That is more or less the origination of said devices. The first commercially available BMS I became aware of was designed by Rich Rudman several years back, they're called "Rudman Regs" or something like that.


----------



## aeroscott (Jan 5, 2008)

I'm trying to put parts together for bms


----------



## judebert (Apr 16, 2008)

Rudman regs are awesome, especially combined with a PFC charger. If you're truly going DIY, though, check out the Lee Hart Battery Balancer. It balances batteries while charging and while driving. Basically uses a DC/DC converter and some relays to charge the battery with the lowest voltage; checks the voltage of all batteries each configurable interval.


----------



## frodus (Apr 12, 2008)

judebert said:


> Rudman regs are awesome, especially combined with a PFC charger. If you're truly going DIY, though, check out the Lee Hart Battery Balancer. It balances batteries while charging and while driving. Basically uses a DC/DC converter and some relays to charge the battery with the lowest voltage; checks the voltage of all batteries each configurable interval.


its one of the best AND cheapest designes because it balances... no other series charging system does that.
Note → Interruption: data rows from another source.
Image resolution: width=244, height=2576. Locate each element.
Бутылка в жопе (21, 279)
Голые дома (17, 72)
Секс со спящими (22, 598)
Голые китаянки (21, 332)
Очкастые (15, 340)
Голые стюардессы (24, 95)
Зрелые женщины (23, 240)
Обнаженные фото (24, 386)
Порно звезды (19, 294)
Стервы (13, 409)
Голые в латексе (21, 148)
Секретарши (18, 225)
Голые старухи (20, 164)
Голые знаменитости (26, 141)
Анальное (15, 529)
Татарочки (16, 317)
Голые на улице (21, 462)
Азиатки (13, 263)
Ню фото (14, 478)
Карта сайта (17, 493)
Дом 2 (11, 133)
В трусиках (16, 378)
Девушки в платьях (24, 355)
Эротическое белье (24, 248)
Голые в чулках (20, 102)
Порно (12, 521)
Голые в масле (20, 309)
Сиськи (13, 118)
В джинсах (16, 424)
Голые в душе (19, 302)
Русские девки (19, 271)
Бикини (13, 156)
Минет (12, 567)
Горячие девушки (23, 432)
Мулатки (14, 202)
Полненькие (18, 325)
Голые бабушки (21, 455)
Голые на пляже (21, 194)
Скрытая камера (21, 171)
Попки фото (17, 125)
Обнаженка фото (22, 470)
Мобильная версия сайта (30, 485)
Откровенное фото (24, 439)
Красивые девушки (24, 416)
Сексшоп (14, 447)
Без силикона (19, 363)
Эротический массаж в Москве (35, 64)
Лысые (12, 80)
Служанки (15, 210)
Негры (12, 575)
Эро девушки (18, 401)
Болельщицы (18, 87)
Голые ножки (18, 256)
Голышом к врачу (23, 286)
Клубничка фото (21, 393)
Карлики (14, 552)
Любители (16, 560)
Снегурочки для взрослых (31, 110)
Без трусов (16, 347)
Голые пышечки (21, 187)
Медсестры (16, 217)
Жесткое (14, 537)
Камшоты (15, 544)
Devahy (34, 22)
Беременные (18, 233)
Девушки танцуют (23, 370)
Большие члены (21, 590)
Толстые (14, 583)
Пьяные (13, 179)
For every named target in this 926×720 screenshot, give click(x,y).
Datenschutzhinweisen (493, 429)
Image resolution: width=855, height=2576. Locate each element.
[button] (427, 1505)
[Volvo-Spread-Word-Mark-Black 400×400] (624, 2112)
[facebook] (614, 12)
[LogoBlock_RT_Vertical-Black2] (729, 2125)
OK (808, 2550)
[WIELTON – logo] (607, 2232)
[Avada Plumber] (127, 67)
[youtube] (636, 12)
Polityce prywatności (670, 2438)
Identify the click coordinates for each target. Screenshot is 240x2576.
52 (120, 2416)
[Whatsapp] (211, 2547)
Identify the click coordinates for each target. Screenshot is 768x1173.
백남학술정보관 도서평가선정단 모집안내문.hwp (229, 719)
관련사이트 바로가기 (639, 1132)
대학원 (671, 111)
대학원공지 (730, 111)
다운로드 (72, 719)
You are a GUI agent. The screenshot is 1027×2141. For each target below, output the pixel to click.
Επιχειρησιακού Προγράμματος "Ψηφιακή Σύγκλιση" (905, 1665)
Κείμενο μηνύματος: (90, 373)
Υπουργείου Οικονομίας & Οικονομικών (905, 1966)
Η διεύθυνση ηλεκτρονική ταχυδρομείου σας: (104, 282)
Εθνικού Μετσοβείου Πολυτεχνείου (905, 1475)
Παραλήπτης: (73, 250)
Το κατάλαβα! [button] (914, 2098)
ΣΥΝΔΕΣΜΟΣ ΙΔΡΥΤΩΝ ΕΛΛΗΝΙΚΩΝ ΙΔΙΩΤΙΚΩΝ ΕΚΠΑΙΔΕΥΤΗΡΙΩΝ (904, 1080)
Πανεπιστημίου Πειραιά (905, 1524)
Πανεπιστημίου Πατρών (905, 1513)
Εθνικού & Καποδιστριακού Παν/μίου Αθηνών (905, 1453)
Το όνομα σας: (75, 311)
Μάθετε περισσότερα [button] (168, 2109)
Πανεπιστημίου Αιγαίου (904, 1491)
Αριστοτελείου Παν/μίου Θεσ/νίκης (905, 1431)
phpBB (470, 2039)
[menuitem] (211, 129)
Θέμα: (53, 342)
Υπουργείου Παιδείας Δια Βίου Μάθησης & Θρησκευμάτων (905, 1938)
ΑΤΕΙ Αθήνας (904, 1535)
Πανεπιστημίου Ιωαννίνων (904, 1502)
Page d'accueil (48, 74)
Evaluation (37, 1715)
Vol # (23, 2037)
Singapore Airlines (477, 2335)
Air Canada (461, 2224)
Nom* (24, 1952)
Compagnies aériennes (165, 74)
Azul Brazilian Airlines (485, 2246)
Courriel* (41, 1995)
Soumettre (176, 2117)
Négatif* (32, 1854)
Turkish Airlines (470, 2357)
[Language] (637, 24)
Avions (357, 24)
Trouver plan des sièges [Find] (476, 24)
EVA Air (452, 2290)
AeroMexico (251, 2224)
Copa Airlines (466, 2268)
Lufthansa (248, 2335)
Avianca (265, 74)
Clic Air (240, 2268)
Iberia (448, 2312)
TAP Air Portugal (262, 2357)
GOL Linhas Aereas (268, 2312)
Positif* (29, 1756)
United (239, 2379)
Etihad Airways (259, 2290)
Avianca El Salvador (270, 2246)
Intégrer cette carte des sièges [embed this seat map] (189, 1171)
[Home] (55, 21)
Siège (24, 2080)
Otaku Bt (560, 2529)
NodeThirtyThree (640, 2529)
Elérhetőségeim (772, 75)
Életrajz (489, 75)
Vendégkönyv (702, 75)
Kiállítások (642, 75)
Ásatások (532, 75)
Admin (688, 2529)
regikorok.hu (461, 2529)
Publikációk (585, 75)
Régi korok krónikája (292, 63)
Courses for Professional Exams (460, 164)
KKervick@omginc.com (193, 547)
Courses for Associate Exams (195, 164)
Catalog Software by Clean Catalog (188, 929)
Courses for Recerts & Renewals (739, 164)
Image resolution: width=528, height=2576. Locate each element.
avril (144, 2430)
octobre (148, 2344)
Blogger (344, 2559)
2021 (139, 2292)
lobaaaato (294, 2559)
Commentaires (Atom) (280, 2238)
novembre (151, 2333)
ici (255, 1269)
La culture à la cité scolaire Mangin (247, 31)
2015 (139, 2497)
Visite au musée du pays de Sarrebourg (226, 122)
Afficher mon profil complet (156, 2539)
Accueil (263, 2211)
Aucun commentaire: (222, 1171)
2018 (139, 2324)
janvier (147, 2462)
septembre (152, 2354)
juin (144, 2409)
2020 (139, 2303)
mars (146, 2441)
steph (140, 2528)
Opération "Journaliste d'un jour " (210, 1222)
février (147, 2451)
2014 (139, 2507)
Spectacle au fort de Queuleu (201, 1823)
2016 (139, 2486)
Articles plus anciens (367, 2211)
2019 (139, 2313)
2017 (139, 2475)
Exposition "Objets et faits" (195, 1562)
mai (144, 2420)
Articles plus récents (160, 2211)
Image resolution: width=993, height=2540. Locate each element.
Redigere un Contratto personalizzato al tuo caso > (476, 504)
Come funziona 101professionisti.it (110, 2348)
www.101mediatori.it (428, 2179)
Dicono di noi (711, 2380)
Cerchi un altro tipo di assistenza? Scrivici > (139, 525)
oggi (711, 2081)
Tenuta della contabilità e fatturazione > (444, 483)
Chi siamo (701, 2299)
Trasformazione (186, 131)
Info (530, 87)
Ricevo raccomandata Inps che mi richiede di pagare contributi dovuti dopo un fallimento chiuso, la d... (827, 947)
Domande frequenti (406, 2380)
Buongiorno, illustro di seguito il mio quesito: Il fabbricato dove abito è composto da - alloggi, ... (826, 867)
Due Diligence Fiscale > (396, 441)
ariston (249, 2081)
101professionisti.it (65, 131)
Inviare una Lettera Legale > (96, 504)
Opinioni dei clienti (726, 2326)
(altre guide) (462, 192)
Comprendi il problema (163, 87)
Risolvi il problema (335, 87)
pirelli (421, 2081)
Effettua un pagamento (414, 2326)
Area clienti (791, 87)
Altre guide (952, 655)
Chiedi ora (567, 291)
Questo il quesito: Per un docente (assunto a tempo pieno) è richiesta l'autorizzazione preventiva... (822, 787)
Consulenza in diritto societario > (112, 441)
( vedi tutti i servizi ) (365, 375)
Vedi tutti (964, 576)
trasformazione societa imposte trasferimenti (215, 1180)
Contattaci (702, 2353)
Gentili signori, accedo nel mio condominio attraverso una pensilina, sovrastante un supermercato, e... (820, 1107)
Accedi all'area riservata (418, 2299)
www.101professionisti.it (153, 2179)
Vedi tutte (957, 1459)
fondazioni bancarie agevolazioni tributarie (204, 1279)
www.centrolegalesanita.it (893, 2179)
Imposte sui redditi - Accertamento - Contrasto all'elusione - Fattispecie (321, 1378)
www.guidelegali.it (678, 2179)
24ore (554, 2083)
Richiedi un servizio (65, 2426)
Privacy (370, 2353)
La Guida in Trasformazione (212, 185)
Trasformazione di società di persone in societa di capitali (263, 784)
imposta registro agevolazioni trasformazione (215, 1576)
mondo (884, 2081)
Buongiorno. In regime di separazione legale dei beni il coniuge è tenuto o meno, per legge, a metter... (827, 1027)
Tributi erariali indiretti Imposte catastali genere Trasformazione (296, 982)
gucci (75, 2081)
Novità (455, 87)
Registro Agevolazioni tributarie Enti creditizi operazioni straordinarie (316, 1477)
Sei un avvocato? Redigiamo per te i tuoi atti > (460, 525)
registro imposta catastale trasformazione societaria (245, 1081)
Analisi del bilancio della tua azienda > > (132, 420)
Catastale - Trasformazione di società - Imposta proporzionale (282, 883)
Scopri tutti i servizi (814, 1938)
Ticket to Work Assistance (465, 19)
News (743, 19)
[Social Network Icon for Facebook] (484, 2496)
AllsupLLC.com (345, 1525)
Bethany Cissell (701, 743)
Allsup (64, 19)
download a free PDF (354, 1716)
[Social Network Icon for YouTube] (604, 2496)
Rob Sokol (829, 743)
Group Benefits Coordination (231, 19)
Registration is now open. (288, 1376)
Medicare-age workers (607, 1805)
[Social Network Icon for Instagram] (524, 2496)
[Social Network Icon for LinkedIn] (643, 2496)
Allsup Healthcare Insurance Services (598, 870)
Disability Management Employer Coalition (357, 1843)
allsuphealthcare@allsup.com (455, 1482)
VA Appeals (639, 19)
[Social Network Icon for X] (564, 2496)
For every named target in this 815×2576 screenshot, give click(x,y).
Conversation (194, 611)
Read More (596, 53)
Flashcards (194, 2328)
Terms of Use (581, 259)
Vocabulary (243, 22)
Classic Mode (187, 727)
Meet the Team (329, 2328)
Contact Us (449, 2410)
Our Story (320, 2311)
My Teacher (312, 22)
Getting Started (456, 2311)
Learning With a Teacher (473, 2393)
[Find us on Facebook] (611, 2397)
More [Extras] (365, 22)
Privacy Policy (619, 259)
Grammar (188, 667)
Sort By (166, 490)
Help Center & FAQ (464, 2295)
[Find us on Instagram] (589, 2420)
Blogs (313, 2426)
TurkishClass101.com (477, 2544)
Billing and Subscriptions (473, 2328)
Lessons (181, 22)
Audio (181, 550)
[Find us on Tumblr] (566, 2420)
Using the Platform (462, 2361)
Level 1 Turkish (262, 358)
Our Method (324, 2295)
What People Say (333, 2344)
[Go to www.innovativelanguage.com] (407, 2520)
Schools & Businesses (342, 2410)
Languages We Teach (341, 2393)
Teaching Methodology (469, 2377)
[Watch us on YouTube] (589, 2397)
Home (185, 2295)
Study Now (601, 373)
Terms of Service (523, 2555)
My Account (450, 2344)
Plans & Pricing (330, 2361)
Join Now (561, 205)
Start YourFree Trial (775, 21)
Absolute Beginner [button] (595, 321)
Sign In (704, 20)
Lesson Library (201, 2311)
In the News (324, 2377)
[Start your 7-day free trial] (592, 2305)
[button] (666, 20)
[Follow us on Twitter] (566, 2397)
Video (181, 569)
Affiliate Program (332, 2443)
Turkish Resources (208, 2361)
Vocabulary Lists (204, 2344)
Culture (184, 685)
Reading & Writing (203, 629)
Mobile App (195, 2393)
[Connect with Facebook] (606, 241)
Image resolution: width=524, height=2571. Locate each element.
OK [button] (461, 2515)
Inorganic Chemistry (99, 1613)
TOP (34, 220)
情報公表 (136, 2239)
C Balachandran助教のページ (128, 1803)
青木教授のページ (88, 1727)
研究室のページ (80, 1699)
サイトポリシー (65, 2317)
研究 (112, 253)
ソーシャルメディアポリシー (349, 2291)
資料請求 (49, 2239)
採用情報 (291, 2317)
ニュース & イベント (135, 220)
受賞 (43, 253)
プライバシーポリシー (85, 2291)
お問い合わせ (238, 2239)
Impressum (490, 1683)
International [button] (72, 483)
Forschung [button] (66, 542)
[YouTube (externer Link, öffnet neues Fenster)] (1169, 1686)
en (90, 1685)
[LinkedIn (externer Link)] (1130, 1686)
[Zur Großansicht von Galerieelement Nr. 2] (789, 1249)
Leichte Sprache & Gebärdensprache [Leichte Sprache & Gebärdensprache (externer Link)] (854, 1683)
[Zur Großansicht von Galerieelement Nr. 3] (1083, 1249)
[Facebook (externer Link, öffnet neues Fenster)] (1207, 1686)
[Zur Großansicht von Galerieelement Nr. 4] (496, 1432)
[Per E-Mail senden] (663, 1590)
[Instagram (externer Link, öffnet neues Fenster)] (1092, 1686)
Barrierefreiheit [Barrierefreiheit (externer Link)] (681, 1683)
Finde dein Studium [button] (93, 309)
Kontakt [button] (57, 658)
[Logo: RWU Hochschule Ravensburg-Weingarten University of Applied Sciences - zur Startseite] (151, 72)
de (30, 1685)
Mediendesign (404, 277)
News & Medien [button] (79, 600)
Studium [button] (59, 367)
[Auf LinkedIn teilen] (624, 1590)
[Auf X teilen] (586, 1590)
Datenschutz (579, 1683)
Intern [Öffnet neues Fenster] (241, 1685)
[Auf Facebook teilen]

It also lets your batteries settle a little and cool off while charging, because each one is charged one at a time.

I'm working on a BMS right now, kinda like a mix of Lee Hart and a PFC frontend...still need to program it


----------



## aeroscott (Jan 5, 2008)

frodus said:


> its one of the best AND cheapest designes because it balances... no other series charging system does that. It also lets your batteries settle a little and cool off while charging, because each one is charged one at a time.
> 
> I'm working on a BMS right now, kinda like a mix of Lee Hart and a PFC frontend...still need to program it


A friend said that the cell balancing didn't work because of the small difference in voltage wouldn't create a charge . I hope he's wrong . anybody heard this ?


----------



## frodus (Apr 12, 2008)

clarify that?

why wouldn't it balance? It senses the bat voltage, and charges accordingly.


----------